[Problem details] Only the lines from the opening of the material through the one containing "This screenshot has width=1370, height=896." should be reproduced, each exactly as it stands.

[Available data]

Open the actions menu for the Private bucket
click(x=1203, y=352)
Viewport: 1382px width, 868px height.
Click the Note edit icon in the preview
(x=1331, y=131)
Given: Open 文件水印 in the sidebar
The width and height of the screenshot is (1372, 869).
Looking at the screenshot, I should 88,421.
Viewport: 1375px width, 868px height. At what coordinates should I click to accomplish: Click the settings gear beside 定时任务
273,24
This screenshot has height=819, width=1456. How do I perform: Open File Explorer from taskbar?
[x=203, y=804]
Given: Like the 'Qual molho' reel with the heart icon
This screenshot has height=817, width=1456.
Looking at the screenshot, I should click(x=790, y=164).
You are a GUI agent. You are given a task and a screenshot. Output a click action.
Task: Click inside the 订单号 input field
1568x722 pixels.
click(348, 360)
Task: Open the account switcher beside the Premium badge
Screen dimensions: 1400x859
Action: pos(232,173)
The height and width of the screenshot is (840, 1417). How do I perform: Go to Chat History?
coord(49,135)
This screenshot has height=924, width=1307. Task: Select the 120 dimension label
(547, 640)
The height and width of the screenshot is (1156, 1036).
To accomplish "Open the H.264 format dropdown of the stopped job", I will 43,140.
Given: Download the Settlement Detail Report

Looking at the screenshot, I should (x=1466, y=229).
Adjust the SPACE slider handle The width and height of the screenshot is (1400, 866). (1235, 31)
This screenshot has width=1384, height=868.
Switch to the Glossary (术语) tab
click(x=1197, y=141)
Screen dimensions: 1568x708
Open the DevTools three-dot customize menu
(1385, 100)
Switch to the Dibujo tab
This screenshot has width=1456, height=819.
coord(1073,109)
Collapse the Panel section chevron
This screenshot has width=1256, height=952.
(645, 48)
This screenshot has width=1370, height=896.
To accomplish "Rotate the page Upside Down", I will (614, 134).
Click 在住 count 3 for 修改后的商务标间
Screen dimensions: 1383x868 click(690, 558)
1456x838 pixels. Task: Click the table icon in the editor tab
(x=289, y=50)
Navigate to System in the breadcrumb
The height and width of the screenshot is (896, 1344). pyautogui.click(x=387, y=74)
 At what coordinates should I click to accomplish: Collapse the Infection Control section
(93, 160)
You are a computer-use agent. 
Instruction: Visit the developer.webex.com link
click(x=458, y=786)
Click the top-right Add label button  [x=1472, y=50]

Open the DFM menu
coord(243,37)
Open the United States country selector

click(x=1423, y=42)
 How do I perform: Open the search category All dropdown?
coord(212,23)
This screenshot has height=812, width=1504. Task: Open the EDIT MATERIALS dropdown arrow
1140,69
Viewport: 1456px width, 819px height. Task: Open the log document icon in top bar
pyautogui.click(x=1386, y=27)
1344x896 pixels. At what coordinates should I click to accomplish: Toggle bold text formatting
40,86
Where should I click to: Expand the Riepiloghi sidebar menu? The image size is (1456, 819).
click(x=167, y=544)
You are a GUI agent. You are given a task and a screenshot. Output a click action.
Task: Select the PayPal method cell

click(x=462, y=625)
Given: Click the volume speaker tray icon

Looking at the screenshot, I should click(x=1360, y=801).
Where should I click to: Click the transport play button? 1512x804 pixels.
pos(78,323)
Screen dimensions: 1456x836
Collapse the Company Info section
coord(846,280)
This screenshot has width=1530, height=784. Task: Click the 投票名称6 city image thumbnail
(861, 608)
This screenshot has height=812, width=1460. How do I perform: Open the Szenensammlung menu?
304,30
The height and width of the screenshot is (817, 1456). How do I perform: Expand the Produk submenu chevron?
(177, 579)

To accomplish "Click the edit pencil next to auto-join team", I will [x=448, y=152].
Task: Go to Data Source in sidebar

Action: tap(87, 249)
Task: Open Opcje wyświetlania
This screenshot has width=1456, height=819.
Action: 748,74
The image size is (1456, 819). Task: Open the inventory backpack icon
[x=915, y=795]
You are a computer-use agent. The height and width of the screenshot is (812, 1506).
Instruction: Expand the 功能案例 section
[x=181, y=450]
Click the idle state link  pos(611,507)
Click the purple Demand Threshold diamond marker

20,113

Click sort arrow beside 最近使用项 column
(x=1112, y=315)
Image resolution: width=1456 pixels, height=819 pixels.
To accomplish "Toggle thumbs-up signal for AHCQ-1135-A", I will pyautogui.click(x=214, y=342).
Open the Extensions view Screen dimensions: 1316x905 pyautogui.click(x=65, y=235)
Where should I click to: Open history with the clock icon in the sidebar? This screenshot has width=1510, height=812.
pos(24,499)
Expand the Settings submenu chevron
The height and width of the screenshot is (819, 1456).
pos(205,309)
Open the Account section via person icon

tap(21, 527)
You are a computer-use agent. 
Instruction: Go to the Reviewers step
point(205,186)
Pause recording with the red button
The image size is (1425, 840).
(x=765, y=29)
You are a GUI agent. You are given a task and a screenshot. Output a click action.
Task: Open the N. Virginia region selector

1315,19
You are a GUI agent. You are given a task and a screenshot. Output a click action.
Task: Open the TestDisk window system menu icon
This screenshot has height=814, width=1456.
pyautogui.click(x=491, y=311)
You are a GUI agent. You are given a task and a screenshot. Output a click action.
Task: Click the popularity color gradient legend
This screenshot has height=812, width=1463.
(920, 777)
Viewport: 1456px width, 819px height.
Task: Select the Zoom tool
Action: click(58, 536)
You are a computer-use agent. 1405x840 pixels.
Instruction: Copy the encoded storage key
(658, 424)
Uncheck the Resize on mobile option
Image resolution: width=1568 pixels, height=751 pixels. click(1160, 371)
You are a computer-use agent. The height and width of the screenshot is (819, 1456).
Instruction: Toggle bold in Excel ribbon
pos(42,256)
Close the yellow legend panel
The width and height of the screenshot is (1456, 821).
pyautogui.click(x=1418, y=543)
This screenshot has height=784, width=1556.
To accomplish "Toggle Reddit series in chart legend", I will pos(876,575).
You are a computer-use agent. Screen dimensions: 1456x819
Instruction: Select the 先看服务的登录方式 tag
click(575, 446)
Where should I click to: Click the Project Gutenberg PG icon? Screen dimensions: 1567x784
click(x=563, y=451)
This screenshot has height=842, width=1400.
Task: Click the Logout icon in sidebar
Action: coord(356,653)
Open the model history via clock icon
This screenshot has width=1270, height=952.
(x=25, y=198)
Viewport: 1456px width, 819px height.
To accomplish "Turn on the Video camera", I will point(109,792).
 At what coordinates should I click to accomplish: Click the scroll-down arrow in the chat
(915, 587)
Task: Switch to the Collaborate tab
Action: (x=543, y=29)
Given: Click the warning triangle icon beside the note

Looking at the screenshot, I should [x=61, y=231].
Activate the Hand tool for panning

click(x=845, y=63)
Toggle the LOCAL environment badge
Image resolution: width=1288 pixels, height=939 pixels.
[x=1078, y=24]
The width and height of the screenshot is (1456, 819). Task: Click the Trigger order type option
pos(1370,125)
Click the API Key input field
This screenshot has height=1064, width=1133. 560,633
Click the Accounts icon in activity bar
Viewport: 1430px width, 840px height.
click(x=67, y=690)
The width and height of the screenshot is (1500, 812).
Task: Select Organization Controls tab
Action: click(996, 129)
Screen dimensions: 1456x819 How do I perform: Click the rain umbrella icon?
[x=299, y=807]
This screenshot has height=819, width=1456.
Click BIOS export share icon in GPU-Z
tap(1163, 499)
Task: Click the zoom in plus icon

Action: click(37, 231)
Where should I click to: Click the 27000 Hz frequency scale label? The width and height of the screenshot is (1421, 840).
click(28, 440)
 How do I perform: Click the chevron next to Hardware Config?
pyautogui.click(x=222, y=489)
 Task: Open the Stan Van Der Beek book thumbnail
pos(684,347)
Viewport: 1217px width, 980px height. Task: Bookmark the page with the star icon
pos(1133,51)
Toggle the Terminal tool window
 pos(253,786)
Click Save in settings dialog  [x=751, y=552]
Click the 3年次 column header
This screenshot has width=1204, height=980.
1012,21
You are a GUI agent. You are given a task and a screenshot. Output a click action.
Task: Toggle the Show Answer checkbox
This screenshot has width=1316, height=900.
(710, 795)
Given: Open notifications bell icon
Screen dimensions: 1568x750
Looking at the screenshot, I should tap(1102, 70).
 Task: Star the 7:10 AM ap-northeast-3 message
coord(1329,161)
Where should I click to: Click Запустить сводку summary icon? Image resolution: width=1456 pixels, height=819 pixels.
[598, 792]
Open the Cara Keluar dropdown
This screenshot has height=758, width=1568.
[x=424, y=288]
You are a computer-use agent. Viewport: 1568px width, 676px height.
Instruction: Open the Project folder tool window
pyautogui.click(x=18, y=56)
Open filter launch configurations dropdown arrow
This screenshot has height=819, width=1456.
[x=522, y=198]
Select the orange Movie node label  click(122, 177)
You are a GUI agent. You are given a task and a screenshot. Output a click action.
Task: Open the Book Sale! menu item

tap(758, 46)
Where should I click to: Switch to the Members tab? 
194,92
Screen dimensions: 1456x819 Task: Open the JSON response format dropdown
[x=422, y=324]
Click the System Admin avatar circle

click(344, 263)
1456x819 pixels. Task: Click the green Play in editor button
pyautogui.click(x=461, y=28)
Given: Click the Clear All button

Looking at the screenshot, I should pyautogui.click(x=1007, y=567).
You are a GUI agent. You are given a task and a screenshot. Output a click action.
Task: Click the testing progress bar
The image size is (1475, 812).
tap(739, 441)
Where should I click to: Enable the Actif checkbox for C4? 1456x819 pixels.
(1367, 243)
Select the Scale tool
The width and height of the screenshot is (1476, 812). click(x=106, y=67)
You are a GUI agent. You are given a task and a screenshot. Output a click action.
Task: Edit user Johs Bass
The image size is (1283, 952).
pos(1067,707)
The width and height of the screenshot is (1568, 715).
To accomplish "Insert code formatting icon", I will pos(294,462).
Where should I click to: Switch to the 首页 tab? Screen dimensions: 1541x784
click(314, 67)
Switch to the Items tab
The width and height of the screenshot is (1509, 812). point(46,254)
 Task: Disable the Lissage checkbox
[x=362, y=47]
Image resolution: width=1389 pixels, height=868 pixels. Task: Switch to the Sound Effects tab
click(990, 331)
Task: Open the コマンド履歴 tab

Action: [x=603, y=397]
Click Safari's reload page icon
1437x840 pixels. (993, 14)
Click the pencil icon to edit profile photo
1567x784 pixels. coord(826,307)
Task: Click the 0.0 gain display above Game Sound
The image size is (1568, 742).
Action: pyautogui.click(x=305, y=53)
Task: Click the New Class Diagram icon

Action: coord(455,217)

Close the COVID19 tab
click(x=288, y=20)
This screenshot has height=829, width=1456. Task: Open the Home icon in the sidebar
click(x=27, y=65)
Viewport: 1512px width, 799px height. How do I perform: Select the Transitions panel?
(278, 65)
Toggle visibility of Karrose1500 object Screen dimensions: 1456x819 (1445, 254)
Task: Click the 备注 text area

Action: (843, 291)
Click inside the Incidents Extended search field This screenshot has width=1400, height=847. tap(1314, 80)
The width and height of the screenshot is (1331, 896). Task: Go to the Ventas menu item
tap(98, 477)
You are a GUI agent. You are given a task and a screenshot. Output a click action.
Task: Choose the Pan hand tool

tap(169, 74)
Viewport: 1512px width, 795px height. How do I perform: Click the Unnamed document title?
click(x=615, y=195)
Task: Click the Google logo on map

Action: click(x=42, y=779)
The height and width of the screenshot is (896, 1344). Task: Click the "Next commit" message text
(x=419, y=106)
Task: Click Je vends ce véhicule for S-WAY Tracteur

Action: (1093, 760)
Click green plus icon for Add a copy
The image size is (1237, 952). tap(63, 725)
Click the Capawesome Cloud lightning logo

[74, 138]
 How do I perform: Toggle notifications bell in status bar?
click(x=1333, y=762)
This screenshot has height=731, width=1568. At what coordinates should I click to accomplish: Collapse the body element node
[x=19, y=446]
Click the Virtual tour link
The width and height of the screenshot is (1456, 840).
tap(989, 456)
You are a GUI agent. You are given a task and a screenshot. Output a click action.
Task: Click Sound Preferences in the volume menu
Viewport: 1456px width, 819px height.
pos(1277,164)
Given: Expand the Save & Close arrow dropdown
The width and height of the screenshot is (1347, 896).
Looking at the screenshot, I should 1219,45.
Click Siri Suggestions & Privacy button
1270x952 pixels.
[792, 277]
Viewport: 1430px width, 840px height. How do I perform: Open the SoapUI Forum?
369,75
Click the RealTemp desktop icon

[Problem solution]
Open the actions menu for the Private bucket
click(x=1203, y=352)
Viewport: 1382px width, 868px height.
Click the Note edit icon in the preview
(x=1331, y=131)
Given: Open 文件水印 in the sidebar
The width and height of the screenshot is (1372, 869).
Looking at the screenshot, I should 88,421.
Viewport: 1375px width, 868px height. At what coordinates should I click to accomplish: Click the settings gear beside 定时任务
273,24
This screenshot has height=819, width=1456. How do I perform: Open File Explorer from taskbar?
[x=203, y=804]
Given: Like the 'Qual molho' reel with the heart icon
This screenshot has height=817, width=1456.
Looking at the screenshot, I should click(x=790, y=164).
You are a GUI agent. You are given a task and a screenshot. Output a click action.
Task: Click inside the 订单号 input field
1568x722 pixels.
click(348, 360)
Task: Open the account switcher beside the Premium badge
Screen dimensions: 1400x859
Action: pos(232,173)
The height and width of the screenshot is (840, 1417). How do I perform: Go to Chat History?
coord(49,135)
This screenshot has height=924, width=1307. Task: Select the 120 dimension label
(547, 640)
The height and width of the screenshot is (1156, 1036).
To accomplish "Open the H.264 format dropdown of the stopped job", I will 43,140.
Given: Download the Settlement Detail Report

Looking at the screenshot, I should (x=1466, y=229).
Adjust the SPACE slider handle The width and height of the screenshot is (1400, 866). (1235, 31)
This screenshot has width=1384, height=868.
Switch to the Glossary (术语) tab
click(x=1197, y=141)
Screen dimensions: 1568x708
Open the DevTools three-dot customize menu
(1385, 100)
Switch to the Dibujo tab
This screenshot has width=1456, height=819.
coord(1073,109)
Collapse the Panel section chevron
This screenshot has width=1256, height=952.
(645, 48)
This screenshot has width=1370, height=896.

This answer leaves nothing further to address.